### YOUR INSTRUCTIONS
An exact copy of every entry is needed, with no images.

### DATA EXCERPTS
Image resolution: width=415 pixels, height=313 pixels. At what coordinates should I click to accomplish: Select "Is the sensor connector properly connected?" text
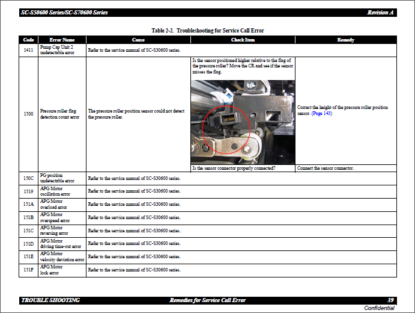point(233,168)
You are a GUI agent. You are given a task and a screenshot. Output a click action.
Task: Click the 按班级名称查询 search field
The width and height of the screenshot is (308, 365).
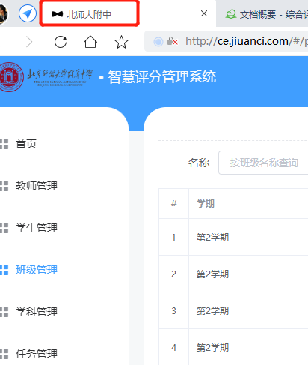click(263, 163)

### ANSWER TO THIS TASK
Image resolution: width=415 pixels, height=313 pixels. At what coordinates should I click to accomplish: Select "Is the sensor connector properly connected?" text
point(233,168)
You are a GUI agent. You are given a task and a screenshot. Output a click action.
Task: Click the 按班级名称查询 search field
The width and height of the screenshot is (308, 365).
click(263, 163)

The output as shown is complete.